Microsoft Incident - Azure Frontdoor - Post Incident Review (PIR) - Azure Front door and Azure CDN - intermittent issues with latency and timeouts.

Incident Report for Graphisoft

Resolved

This incident has been resolved.

Posted Sep 09, 2024 - 10:03 CEST

Update

What happened?

Between 23:52 UTC on 11 June 2024 and 02:10 UTC on 12 June 2024 and Between 23:30 UTC on 13 June 2024 and 00:24 UTC on 14 June 2024, a platform update resulted in an impact to the following services.

• Azure Front Door: Customers may have experienced intermittent issues with latency and timeouts in Japan East.

• Azure CDN: Customers experienced intermittent issues with latency and timeouts.

What went wrong and why?

To comply with the continuously evolving security and compliance landscape, we follow a continuous security patch lifecycle. The patches upgrade the versions of all components and libraries that power our infrastructure. The patches are qualified in lab environments and rolled out following a safe deployment practice. During the patch process, nodes are taken offline to prevent disruption due to ongoing patches and are brought back into rotation after synthetic health probes give us a positive signal.

As Azure Front Door provides content caching and forwarding abilities, it needs to maintain warm connections to other services within the system and to the origins. The most recent security patches reduced the connection limit between systems, and typically when this behavior occurs our load balancing mechanism will balance traffic to over other systems. Although, there was previously an unknown bug with this load balancing mechanism, and it did not recognize the systems being patched had exhausted their connection limits.

This bug was first observed on the 11th of June 2024 when we were performing patching, but we attributed the issues to needing more capacity, and as such the problem was mitigated when capacity was added. Subsequently on the 13th of June 2024 during a security patch rollout we were notified that a customer was impacted again with intermittent issues with latency and timeouts, and it was discovered during this timeframe of the bug noted above.

Moreover, it was identified our current patch qualification system does not simulate all load conditions to test peak limits, thus we failed to identify the reduction in available connection limits.

How did we respond?

• 00:46 UTC on 11 June 2024 - Japan East POP taken offline for security patches

• 23:00 UTC on 11 June 2024 - Japan East POP brought online

• 23:52 UTC on 11 June 2024 - Customer impact started.

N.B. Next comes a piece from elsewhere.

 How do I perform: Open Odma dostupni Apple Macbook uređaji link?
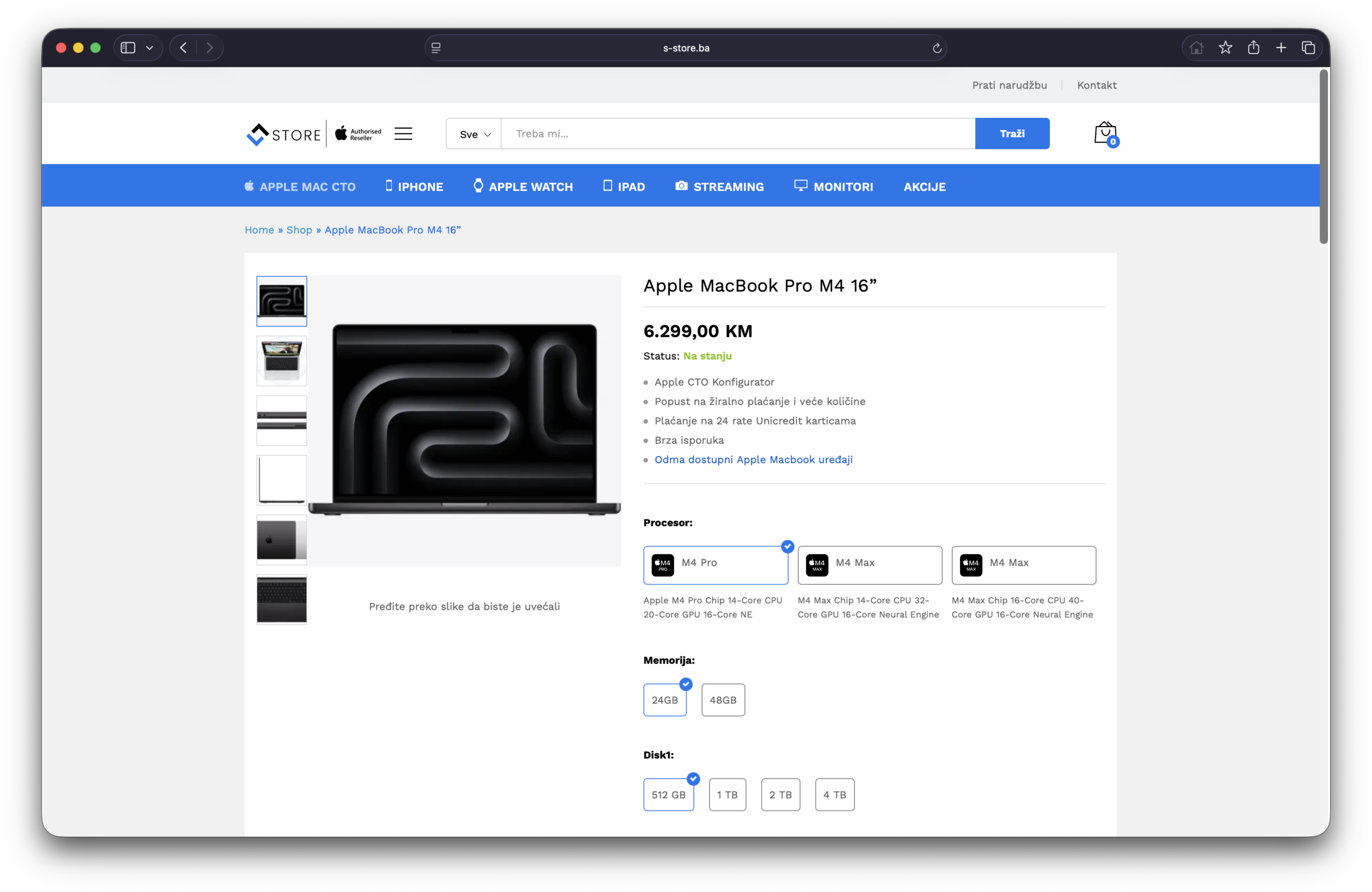pos(753,459)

• 00:18 UTC on 12 June 2024 - Issue was detected via service monitoring alerts.

• 00:26 UTC on 12 June 2024 - We traced the source of this issue to a scheduled maintenance.

• 01:58 UTC on 12 June 2024 - We adjusted load management configuration to balance the traffic in the region.

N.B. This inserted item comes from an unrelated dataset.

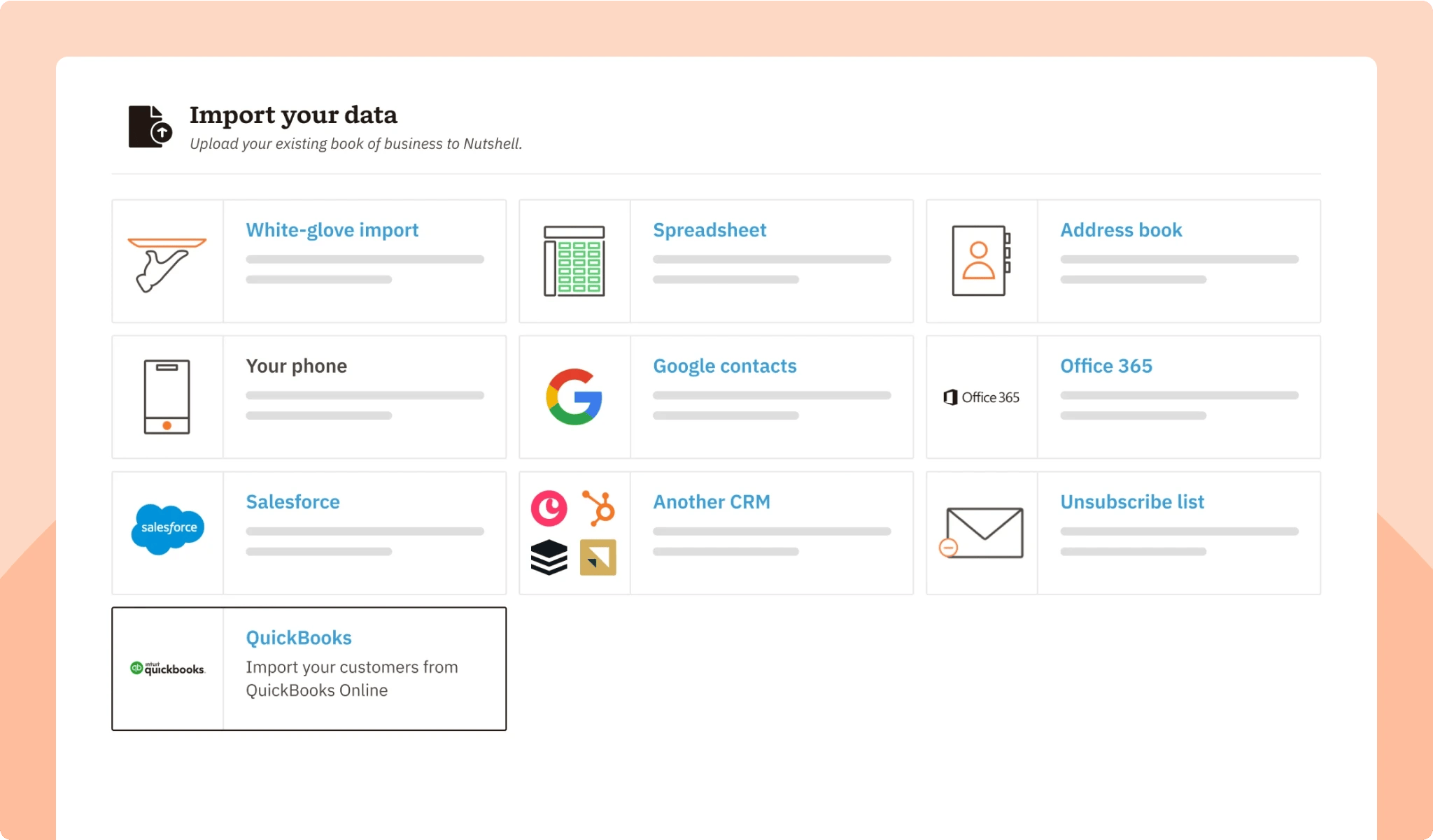Open the Google contacts import link
The image size is (1433, 840).
(x=725, y=365)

• 02:10 UTC on 12 June 2024 - Service(s) restored, and customer impact mitigated.

• 04:47 UTC on 12 June 2024 - Customers notified of the outage (Mitigated)

• 21:00 UTC on 13 June 2024 - Added additional capacity in Japan East to address load concerns.

• 21:30 UTC on 13 June 2024 - Traffic ramp-up started in Japan East POP

• 23:30 UTC on 13 June 2024 – Customer impact began.

• 23:37 UTC on 13 June 2024 – Issue was detected via Service monitoring

• 00:02 UTC on 14 June 2024 – contributing cause factor identified.

• 00:24 UTC on 14 June 2024 – Mitigation workstream started.

• 00:34 UTC on 14 June 2024 – Service restored, and customer impact mitigated

• 02:39 UTC on 14 June 2024 – Customers notified of the outage (Mitigated)

How are we making incidents like this less likely or less impactful?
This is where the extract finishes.